**Task requirements**. Could you repeat exactly the lines below, from the line containing "The height and" through the last one, both included, while leaving out any pictures?

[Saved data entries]

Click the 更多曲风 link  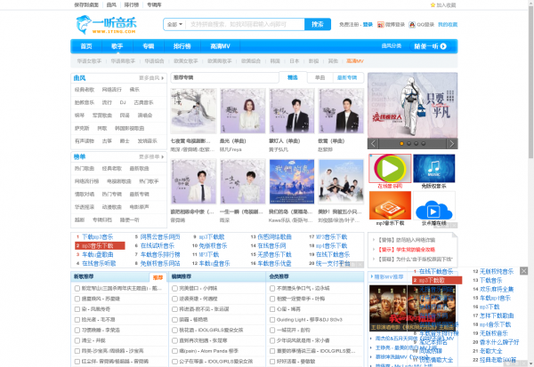coord(151,78)
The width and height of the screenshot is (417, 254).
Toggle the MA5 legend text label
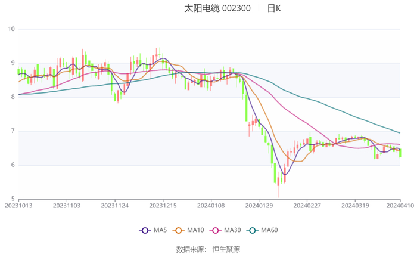point(160,230)
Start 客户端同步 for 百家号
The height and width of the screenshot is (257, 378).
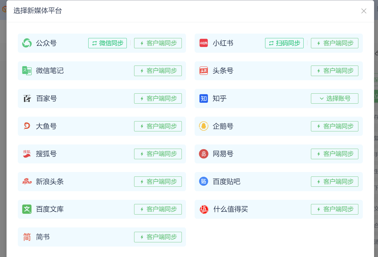(x=158, y=99)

**Result**.
The height and width of the screenshot is (257, 378).
(x=158, y=99)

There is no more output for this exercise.